AIM:
Please change "pixels" to "px" everywhere in the data below and give all the lines again with nothing else changed.

TASK INPUTS:

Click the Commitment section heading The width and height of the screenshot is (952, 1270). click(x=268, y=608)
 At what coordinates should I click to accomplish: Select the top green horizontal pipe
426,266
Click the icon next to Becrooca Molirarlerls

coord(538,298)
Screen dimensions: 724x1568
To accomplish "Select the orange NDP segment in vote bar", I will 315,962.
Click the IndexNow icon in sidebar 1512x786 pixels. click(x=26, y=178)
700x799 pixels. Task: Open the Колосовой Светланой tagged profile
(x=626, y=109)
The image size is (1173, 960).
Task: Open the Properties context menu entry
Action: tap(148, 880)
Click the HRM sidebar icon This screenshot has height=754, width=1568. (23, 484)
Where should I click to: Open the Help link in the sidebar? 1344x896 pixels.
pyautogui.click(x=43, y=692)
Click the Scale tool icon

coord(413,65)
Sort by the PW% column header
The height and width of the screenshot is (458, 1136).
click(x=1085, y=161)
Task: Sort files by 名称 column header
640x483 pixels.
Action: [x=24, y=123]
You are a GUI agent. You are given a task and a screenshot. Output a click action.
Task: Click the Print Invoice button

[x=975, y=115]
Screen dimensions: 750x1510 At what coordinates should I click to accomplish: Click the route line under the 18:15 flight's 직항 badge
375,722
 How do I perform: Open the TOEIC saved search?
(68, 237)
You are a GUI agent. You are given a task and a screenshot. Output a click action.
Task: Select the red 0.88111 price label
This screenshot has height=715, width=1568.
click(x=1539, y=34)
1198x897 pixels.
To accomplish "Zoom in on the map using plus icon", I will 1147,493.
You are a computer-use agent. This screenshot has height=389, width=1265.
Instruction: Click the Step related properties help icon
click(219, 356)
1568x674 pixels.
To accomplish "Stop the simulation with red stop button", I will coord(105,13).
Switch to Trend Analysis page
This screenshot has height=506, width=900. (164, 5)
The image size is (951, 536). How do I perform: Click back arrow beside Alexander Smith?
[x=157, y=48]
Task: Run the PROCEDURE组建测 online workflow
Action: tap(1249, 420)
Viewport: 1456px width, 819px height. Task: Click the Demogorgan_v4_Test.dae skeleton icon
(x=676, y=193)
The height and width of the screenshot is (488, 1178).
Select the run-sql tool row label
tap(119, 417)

RESULT:
Click the Commitment section heading The width and height of the screenshot is (952, 1270). click(x=268, y=608)
 At what coordinates should I click to accomplish: Select the top green horizontal pipe
426,266
Click the icon next to Becrooca Molirarlerls

coord(538,298)
Screen dimensions: 724x1568
To accomplish "Select the orange NDP segment in vote bar", I will 315,962.
Click the IndexNow icon in sidebar 1512x786 px. click(x=26, y=178)
700x799 px. Task: Open the Колосовой Светланой tagged profile
(x=626, y=109)
The image size is (1173, 960).
Task: Open the Properties context menu entry
Action: tap(148, 880)
Click the HRM sidebar icon This screenshot has height=754, width=1568. (23, 484)
Where should I click to: Open the Help link in the sidebar? 1344x896 px.
pyautogui.click(x=43, y=692)
Click the Scale tool icon

coord(413,65)
Sort by the PW% column header
The height and width of the screenshot is (458, 1136).
click(x=1085, y=161)
Task: Sort files by 名称 column header
640x483 px.
Action: [x=24, y=123]
You are a GUI agent. You are given a task and a screenshot. Output a click action.
Task: Click the Print Invoice button

[x=975, y=115]
Screen dimensions: 750x1510 At what coordinates should I click to accomplish: Click the route line under the 18:15 flight's 직항 badge
375,722
 How do I perform: Open the TOEIC saved search?
(68, 237)
You are a GUI agent. You are given a task and a screenshot. Output a click action.
Task: Select the red 0.88111 price label
This screenshot has height=715, width=1568.
click(x=1539, y=34)
1198x897 px.
To accomplish "Zoom in on the map using plus icon", I will 1147,493.
You are a computer-use agent. This screenshot has height=389, width=1265.
Instruction: Click the Step related properties help icon
click(219, 356)
1568x674 px.
To accomplish "Stop the simulation with red stop button", I will coord(105,13).
Switch to Trend Analysis page
This screenshot has height=506, width=900. (164, 5)
The image size is (951, 536). How do I perform: Click back arrow beside Alexander Smith?
[x=157, y=48]
Task: Run the PROCEDURE组建测 online workflow
Action: tap(1249, 420)
Viewport: 1456px width, 819px height. Task: Click the Demogorgan_v4_Test.dae skeleton icon
(x=676, y=193)
The height and width of the screenshot is (488, 1178).
Select the run-sql tool row label
tap(119, 417)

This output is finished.